PASSAGE PROVIDED:
********************

Figure 1 Overview of proposed AEFNet for the tiny target detection, it contains a swin-T style architecture of the feature extractor, MAEM for obtaining tiny target feature weights using a self-attention, MFFM for deep and shallow feature map fusion using attention-guided maps.

3.1. Multiscale attention enhancement module

According to previous works (Yu and Koltun, 2015; Bai et al., 2018a; Zhang et al., 2021), the appropriate modeling by using contextual information has been beneficial for improving the performance of target detection. MAEM is a basic module in the network as shown in Figure 2, which preserves the detailed information of the target while obtaining contextual information. The module contains two branches, one for computing the global semantic information and the other for computing the local semantic information, which are finally computed to obtain an attention-guided map.

FIGURE 2

Figure 2 Multiscale attention enhancement module. Its upper branch and lower branch represent the global and local semantic information respectively.

The local semantic information has been divided into s×s blocks of size w×h from the input original feature map F . The dependencies among the pixels in the local range have been calculated by the operation of nonlocal (Wang et al., 2018), where all blocks share weights. Thus, all the output feature maps have been gathered together to form a new local association feature map M . The purpose is to restrict the perceptual domain of the network to a local range, and then to use the relationships among pixels in the local range to aggregate the pixels belonging to the same class. Concomitantly, this method excludes the influence of structural noise within each patch on the target and computes the probability of the target’s appearance. The design of local associations can save computational resources and speed up network training and inference.

********************

RECORDED DATA:
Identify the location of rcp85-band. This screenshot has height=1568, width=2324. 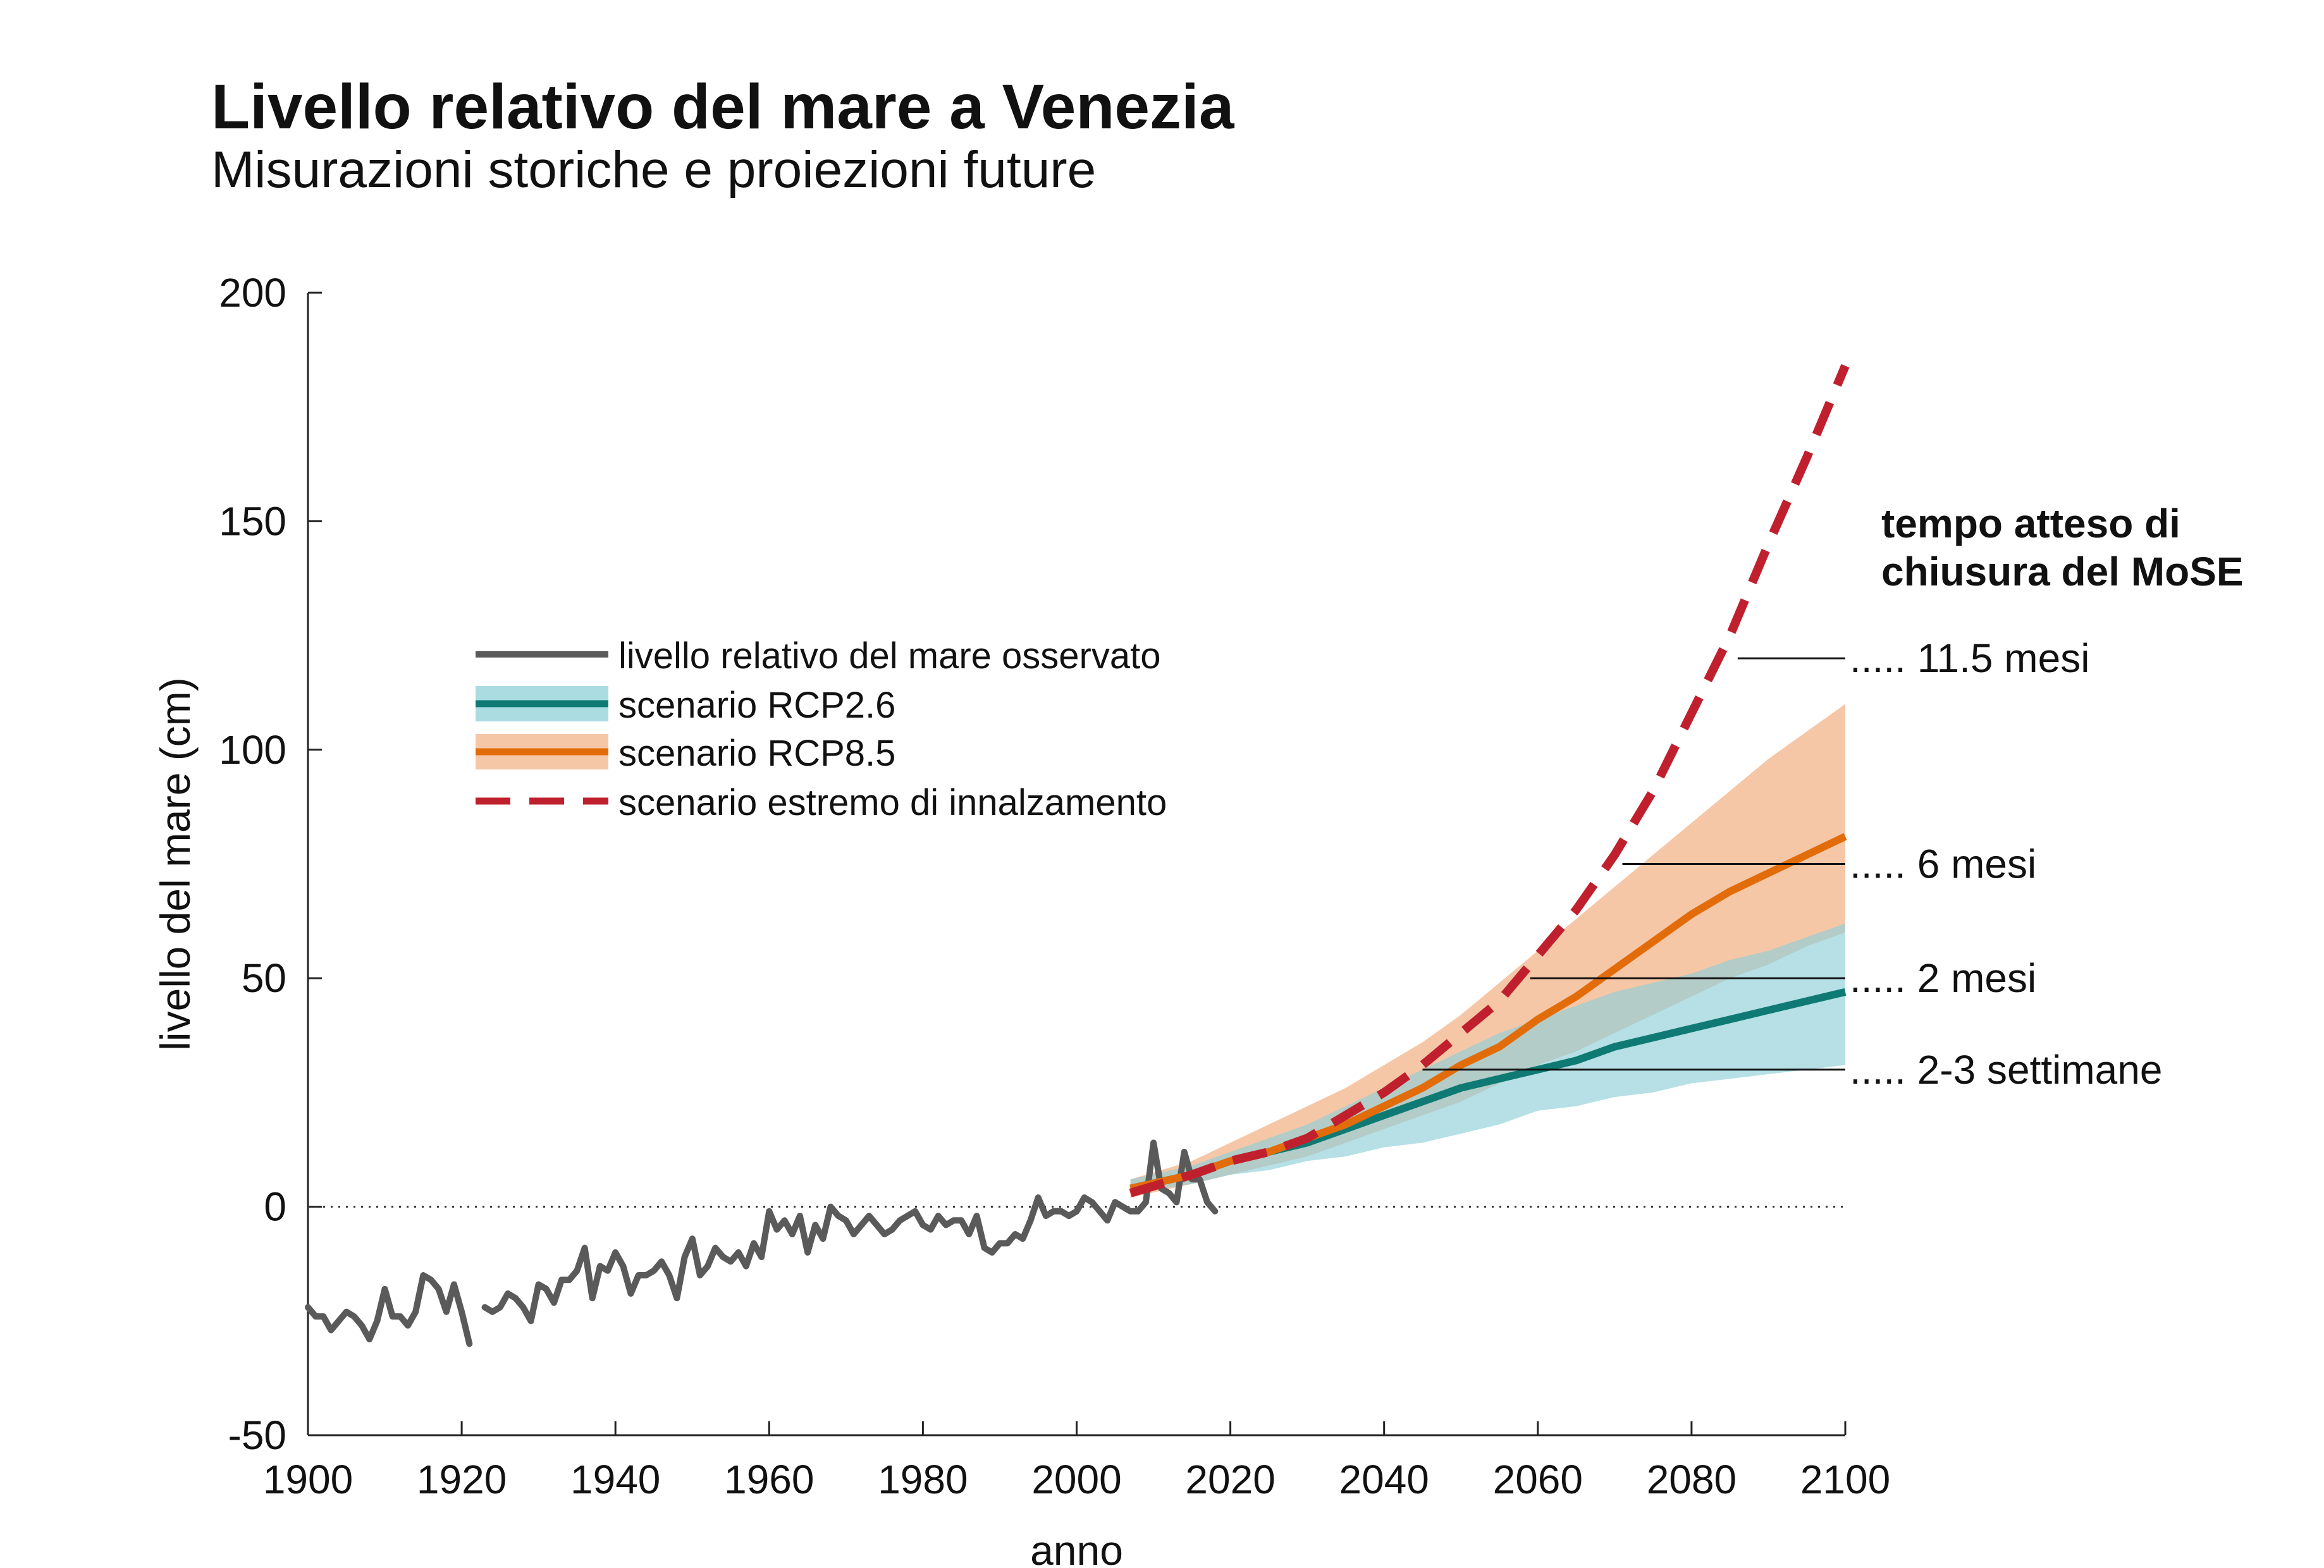
(1488, 951).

********************

LIST OF TASKS:
**A.** In the AEFNet passage, which operation calculates the dependencies among pixels in the local range?
**B.** Quote the AEFNet passage from "According to previous" to "semantic information respectively.".
The material is not required for this work.

RESULTS:
**A.** The nonlocal operation calculates those dependencies, with all blocks sharing weights.

**B.**
According to previous works (Yu and Koltun, 2015; Bai et al., 2018a; Zhang et al., 2021), the appropriate modeling by using contextual information has been beneficial for improving the performance of target detection. MAEM is a basic module in the network as shown in Figure 2, which preserves the detailed information of the target while obtaining contextual information. The module contains two branches, one for computing the global semantic information and the other for computing the local semantic information, which are finally computed to obtain an attention-guided map.

FIGURE 2

Figure 2 Multiscale attention enhancement module. Its upper branch and lower branch represent the global and local semantic information respectively.